Wayne Law professors hail judge's ruling in same-sex marriage case

 U.S. District Judge Bernard Friedman struck down Michigan’s same-sex marriage ban, and among those celebrating are various faculty members from the Wayne State University Law School.


Distinguished Professor Robert Sedler, considered one of the world’s foremost authorities on constitutional law, was a consultant to the attorneys who brought the case that led to the judge’s decision today, Friday, March 21.

Sedler praised Friedman’s actions: “The decision is a monumental victory for marriage equality. Marriage is a legal relationship based on love and commitment. The decision means that gay and lesbian couples like April DeBoer and Jayne Rowse now have the right to enter into the legal relationship of marriage and to obtain all the legal benefits that come from that relationship, such as the right to become the legal parents of all of the children that they are parenting together. Gay and lesbian couples are no longer second-class citizens in Michigan.”

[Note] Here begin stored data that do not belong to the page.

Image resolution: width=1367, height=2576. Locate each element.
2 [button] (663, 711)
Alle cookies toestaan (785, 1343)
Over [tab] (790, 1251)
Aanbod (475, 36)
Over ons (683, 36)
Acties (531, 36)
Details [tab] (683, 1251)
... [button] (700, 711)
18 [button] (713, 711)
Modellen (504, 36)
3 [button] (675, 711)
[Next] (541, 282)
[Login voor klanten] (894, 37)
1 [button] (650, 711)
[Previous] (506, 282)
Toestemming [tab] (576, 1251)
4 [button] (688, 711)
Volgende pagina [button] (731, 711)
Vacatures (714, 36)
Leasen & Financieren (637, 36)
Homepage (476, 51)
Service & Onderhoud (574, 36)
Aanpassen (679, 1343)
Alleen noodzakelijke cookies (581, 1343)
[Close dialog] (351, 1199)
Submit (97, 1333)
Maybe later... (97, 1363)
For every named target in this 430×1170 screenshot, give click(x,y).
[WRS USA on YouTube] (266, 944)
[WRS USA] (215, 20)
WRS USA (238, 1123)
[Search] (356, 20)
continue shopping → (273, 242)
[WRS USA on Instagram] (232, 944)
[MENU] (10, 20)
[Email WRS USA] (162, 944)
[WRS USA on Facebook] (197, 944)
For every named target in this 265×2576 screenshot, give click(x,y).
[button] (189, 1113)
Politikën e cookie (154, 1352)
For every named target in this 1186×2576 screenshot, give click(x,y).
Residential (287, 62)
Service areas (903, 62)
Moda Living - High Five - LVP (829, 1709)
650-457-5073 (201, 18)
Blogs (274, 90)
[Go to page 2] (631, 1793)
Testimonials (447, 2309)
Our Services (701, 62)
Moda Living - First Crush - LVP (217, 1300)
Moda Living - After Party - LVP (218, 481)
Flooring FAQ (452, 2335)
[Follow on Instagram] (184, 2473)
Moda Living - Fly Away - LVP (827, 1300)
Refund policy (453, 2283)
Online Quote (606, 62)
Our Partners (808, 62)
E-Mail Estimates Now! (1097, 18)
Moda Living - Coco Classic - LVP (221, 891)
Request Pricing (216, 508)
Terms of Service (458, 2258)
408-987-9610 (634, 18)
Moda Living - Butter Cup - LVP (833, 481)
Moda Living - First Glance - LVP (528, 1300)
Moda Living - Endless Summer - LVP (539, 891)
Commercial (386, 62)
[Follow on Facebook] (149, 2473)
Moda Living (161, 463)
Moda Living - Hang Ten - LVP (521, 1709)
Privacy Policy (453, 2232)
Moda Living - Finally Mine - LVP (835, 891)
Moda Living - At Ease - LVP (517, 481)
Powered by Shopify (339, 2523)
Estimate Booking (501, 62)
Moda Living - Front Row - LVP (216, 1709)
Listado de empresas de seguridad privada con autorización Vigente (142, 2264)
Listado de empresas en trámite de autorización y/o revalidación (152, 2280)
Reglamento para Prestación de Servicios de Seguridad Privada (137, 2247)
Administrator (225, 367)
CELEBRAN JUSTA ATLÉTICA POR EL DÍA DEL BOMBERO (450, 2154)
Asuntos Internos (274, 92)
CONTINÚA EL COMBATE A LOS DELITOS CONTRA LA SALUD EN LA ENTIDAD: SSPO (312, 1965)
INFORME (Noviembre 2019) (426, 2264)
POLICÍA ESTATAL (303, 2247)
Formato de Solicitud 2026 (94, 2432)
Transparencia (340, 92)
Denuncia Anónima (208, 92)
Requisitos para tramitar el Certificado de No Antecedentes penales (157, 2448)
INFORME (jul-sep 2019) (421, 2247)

The case, DeBoer et al v Snyder, began in 2012, when Hazel Park residents DeBoer and Rowse challenged the state’s voter-approved 2004 state constitutional amendment that banned same-sex marriage. The women hope to marry legally so they can have joint custody of their three adopted children. Michigan law had allowed single people to adopt but not an unmarried couple, so the women’s children were limited to one parent unless they could legally wed.

Wayne Law Dean Jocelyn Benson, an expert on civil rights law, hailed Friedman’s decision.

“At Wayne Law, every day we teach our students to be advocates for justice. We are proud that two of our alumni, one of our distinguished professors and one of our adjunct professors were part of the legal teams helping to bring marriage equality to Michigan,” Benson said. “Today will be remembered as a milestone in the fight to end discrimination based on sexual orientation.”

Attorney Dana Nessel, a 1994 Wayne Law alumna, and attorney Carole Stanyar, represented DeBoer and Rowse in the case. Like Sedler, Wayne Law Adjunct Professor Kenneth Mogill, a partner with Mogill Posner & Cohen, was a consultant on the case. Attorney Michael Pitt, a 1974 Wayne Law alumnus and managing partner of Pitt McGehee Palmer & Rivers, represented Oakland County Clerk Lisa Brown in the case.

Also praising Friedman’s decision was Professor Peter Hammer, director of Wayne Law’s Damon J. Keith Center for Civil Rights.

“This is an important day where equal protection under the law has been applied to really provide equal protection under the law,” Hammer said. “This decision treats all committed relationships with the dignity and respect they deserve. It is a decision that will be long remembered in Michigan and throughout the nation.”

Sedler became a consultant on the case when Nessel and Stanyar sought his help because of his worldwide reputation and because of a 2004 essay (50 Wayne Law Review 835) he wrote, “The Constitution Should Protect the Right to Same-Sex Marriage.”

Today, Sedler remarked on the progress made in recent years.

“Constitutional law develops in a line of growth. In a series of decisions going back to 1996, the U.S. Supreme Court has held unconstitutional – violative of the Equal Protection Clause – laws that discriminate against gay and lesbian persons,” Sedler said. “The latest decision last June held unconstitutional a provision of the federal Defense of Marriage Act that denied federal recognition to same-sex marriages that were legal in the state where the couple lived. The court said that the government had no constitutionally valid reason for discriminating against those same-sex marriages by denying them the benefits it gave other marriages.

“Judge Friedman invoked that decision and held that Michigan had no constitutionally valid reason for discriminating against gay and lesbian couples by denying them the right to enter into the legal relationship of marriage.”
Sedler noted that federal judges had recently struck down bans on same-sex marriage in Utah, Oklahoma, Virginia and Texas. However, while these judges based their decisions solely on constitutional doctrine, Fried­man held an extensive evidentiary hearing and made very significant factual findings.

Friedman found that traditional marriage had evolved from an institution with a dominant husband and a subordinate wife and separate roles in the marriage relationship to an institution in which both spouses are equal and can choose their own roles, Sedler said.

“He also found that prohibiting same-sex couples from marrying caused serious legal, financial and emotional harms to them and their children, and that, in accordance with the great weight of social science evidence, there were no differences in outcomes for children raised by same-sex parents and children raised by opposite-sex parents.”